* **ABOUT THIS TASK**
Here the job is to transcribe only the lines from the one containing "Given: Click the Attendees label text" through the last line below, exactly as written; please leave out pictures.

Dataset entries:
★ ★ ★ ★
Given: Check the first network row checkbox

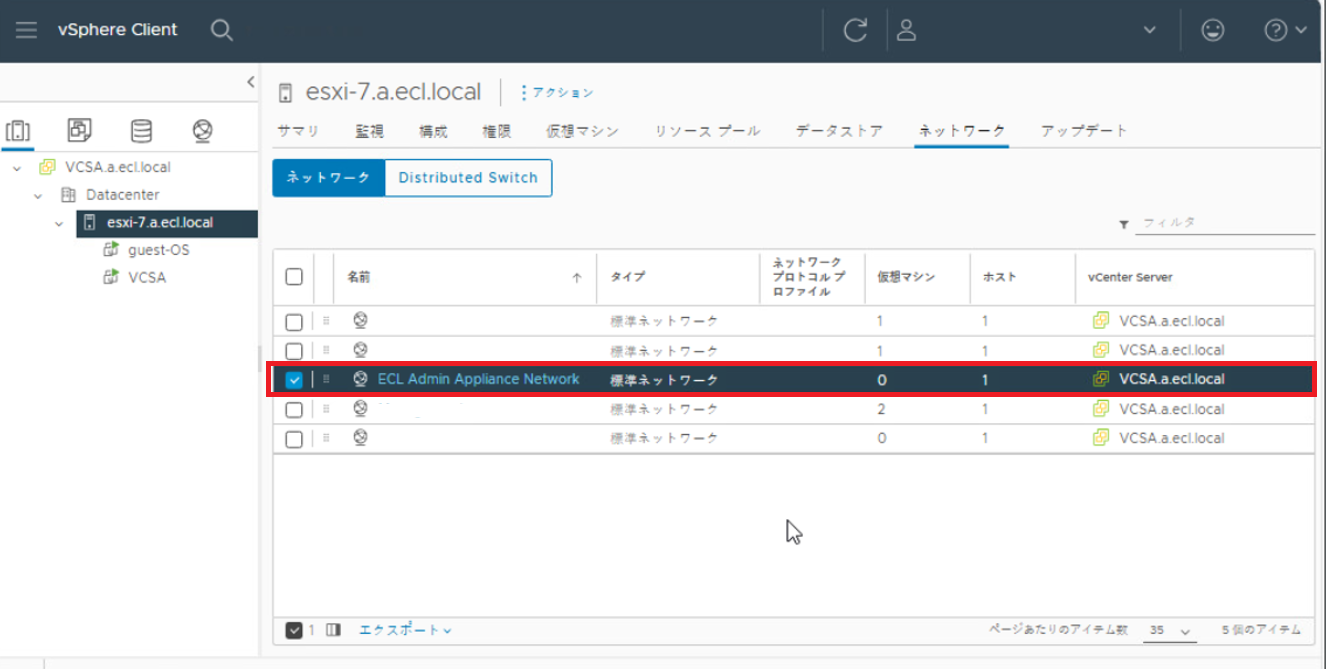Looking at the screenshot, I should [x=294, y=322].
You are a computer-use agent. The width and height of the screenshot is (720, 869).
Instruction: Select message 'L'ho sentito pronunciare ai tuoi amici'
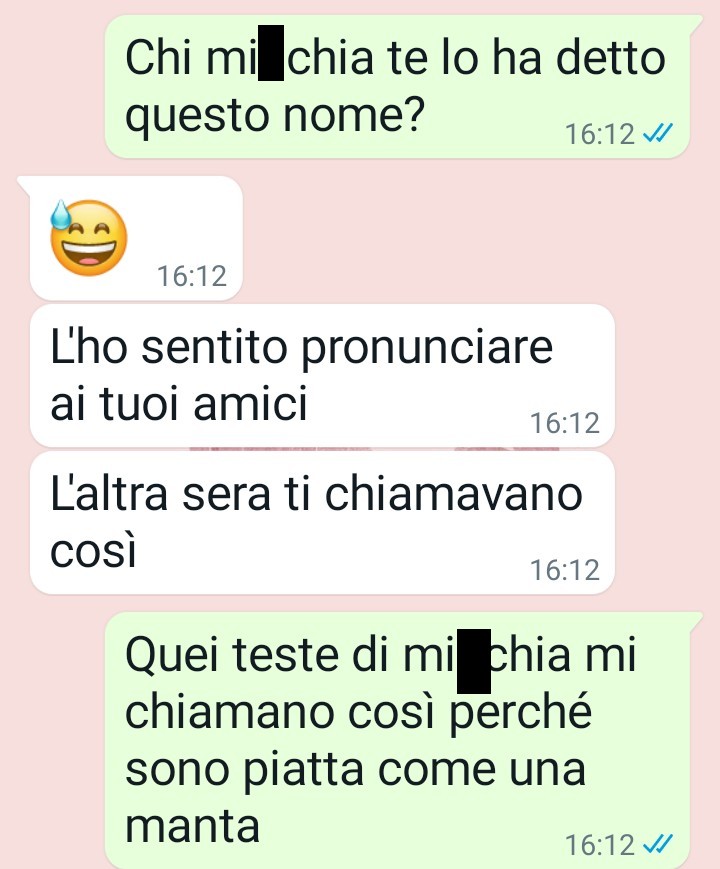pyautogui.click(x=322, y=375)
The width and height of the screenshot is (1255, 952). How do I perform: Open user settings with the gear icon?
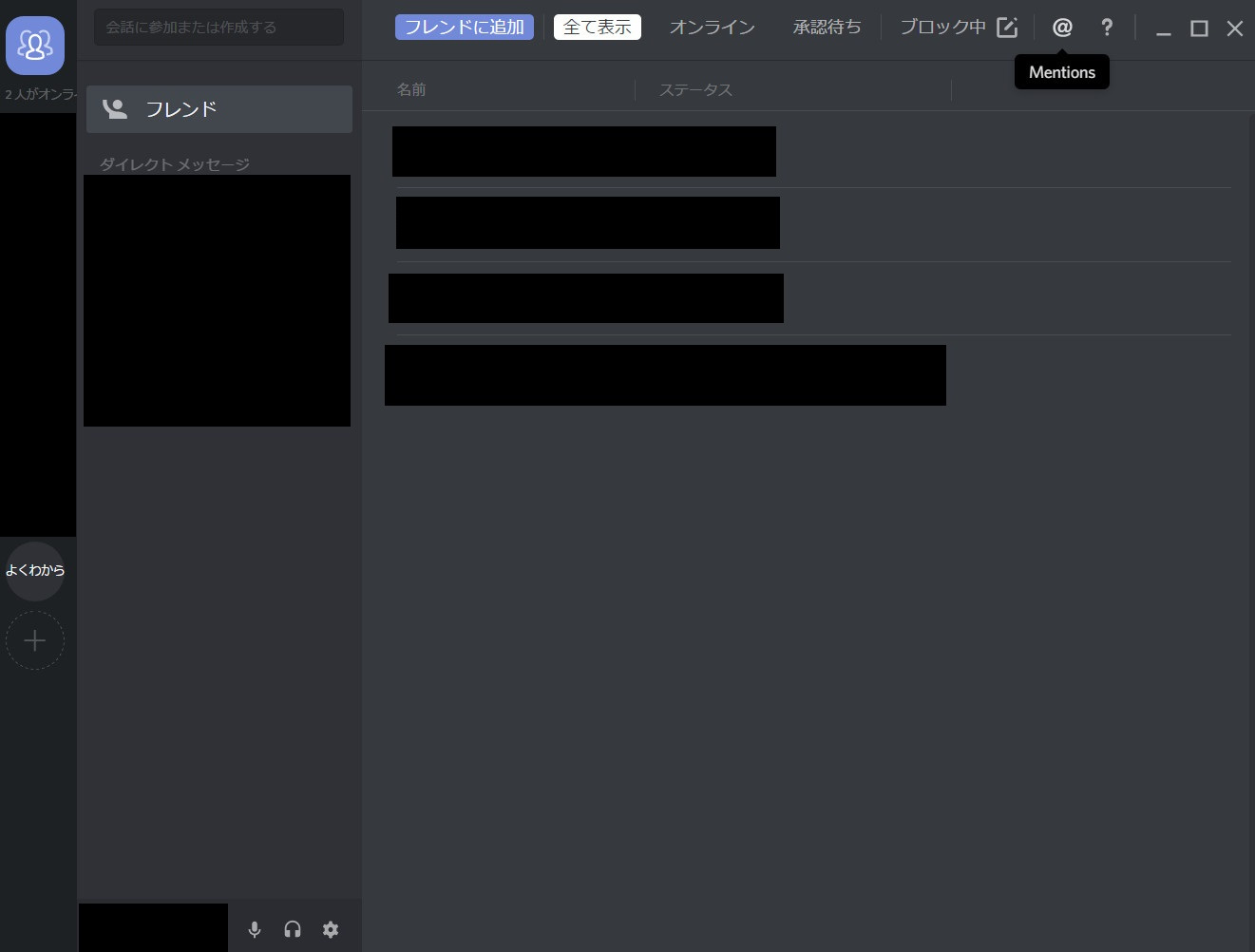point(331,929)

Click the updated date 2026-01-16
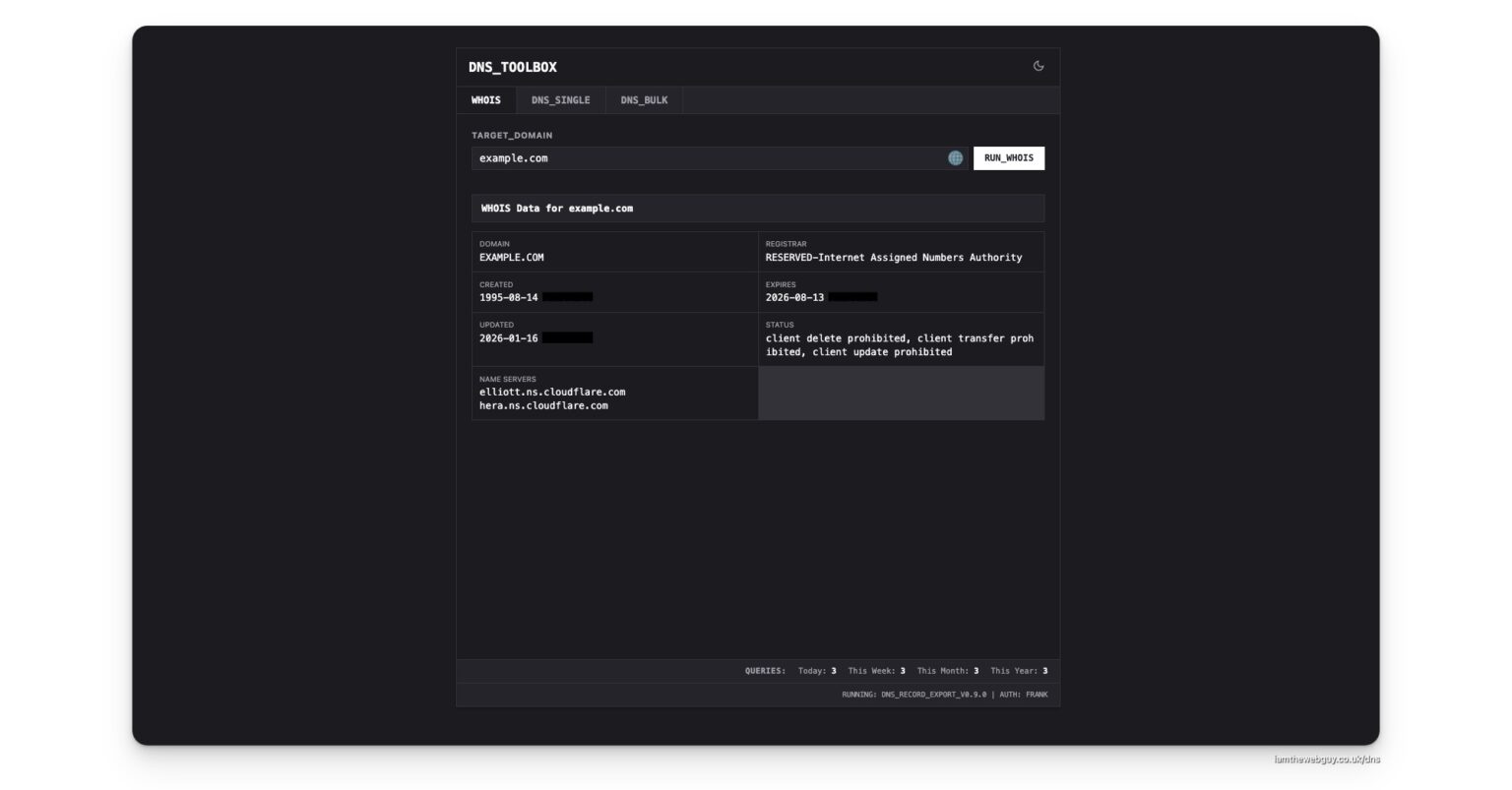(x=509, y=337)
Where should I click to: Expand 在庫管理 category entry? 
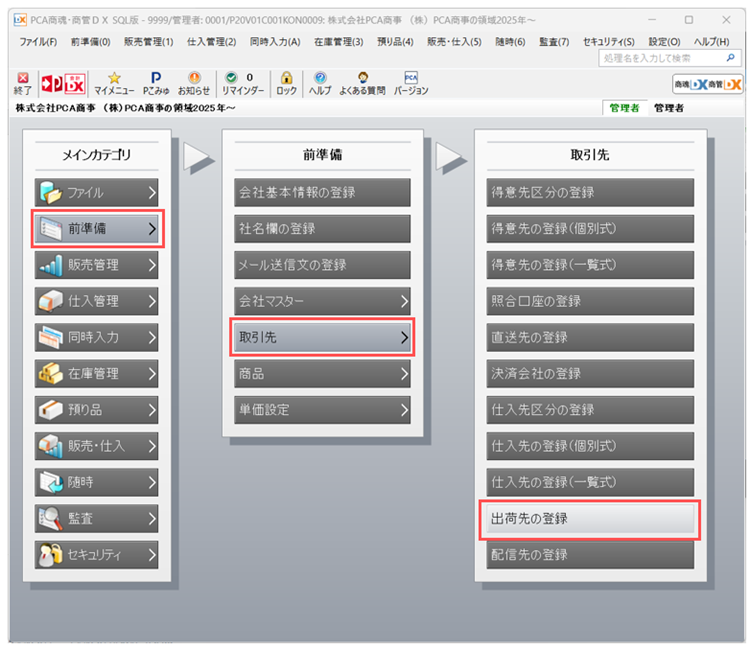(x=96, y=373)
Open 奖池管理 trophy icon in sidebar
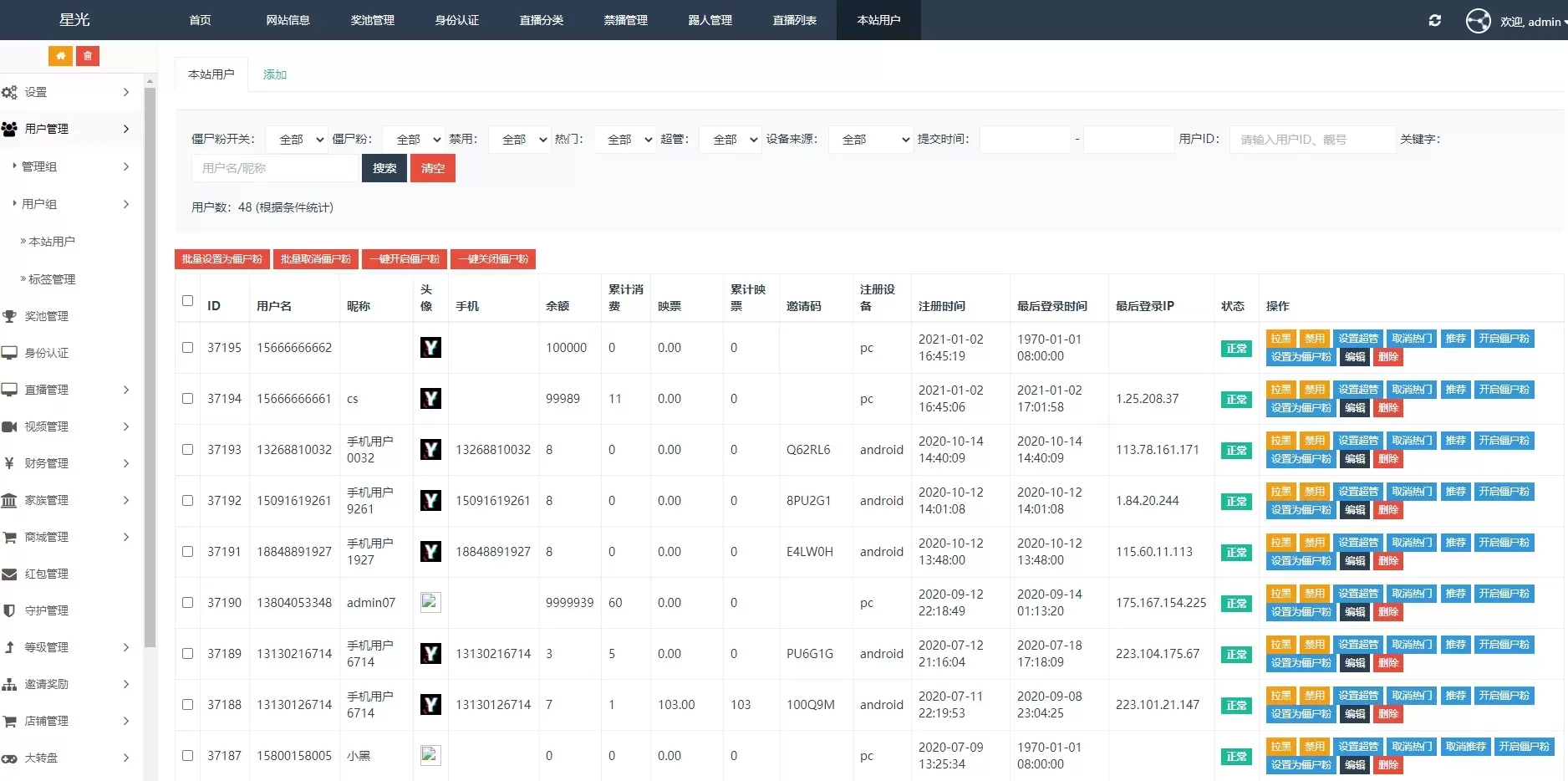Image resolution: width=1568 pixels, height=781 pixels. [9, 317]
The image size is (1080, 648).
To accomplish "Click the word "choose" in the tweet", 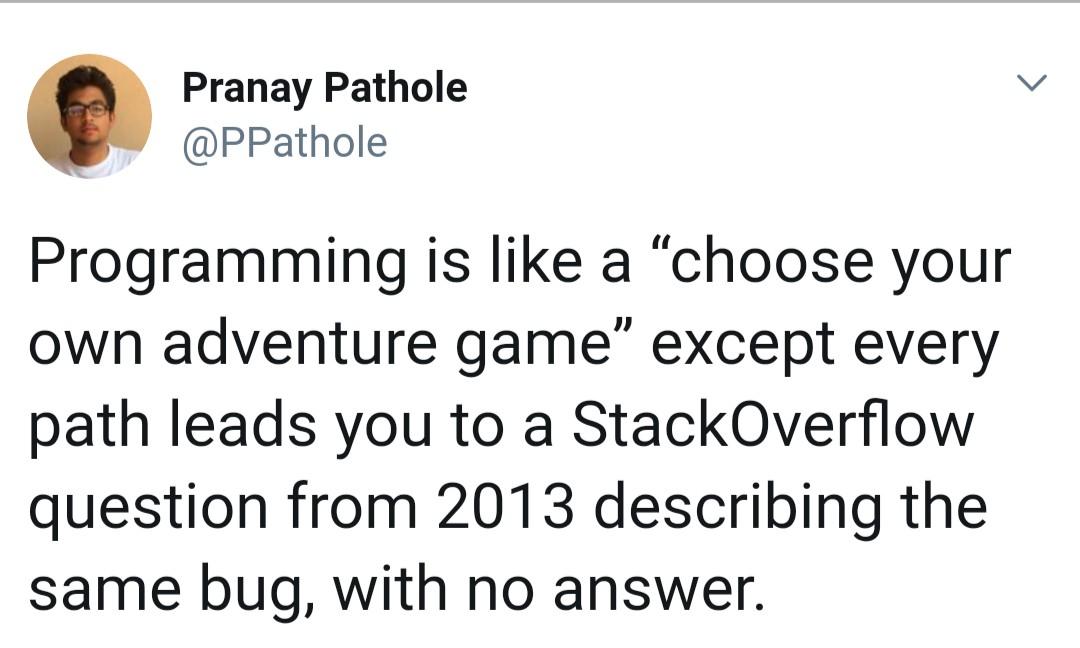I will pos(775,261).
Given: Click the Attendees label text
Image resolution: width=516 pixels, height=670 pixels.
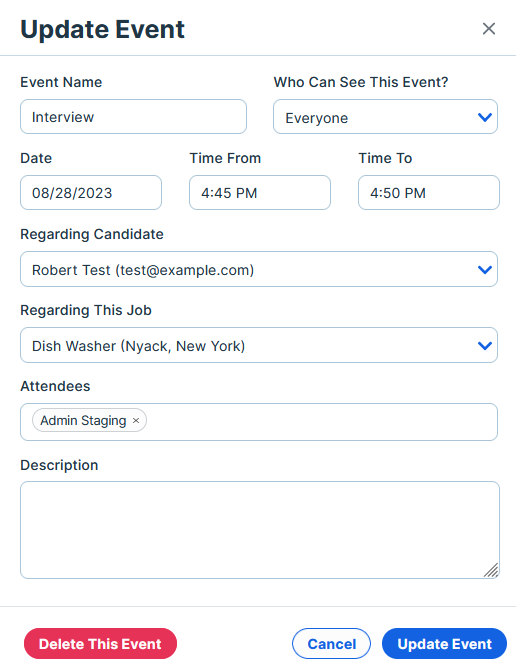Looking at the screenshot, I should 55,386.
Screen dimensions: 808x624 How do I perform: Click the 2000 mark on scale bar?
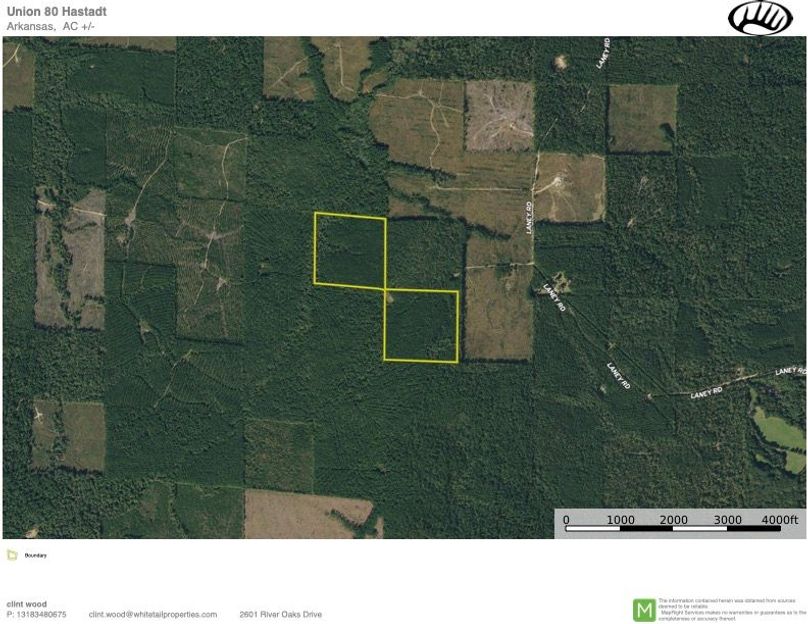coord(673,520)
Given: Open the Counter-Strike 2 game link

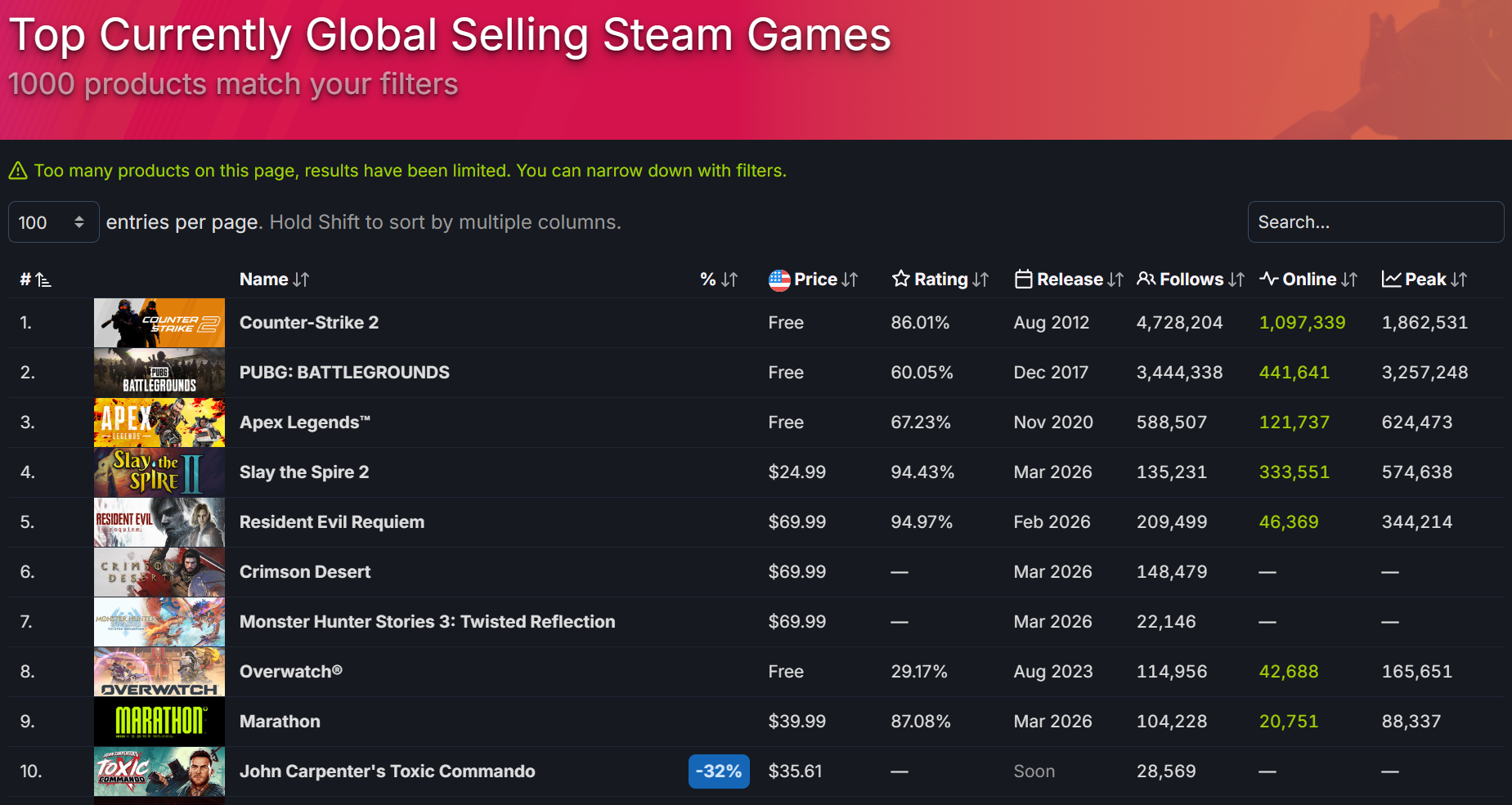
★ ★ ★ ★
* **YOUR RESPONSE**
Given: Click the Attendees label text
Image resolution: width=516 pixels, height=670 pixels.
Looking at the screenshot, I should 55,386.
Screen dimensions: 808x624 How do I perform: Click the 2000 mark on scale bar?
coord(673,520)
Given: Open the Counter-Strike 2 game link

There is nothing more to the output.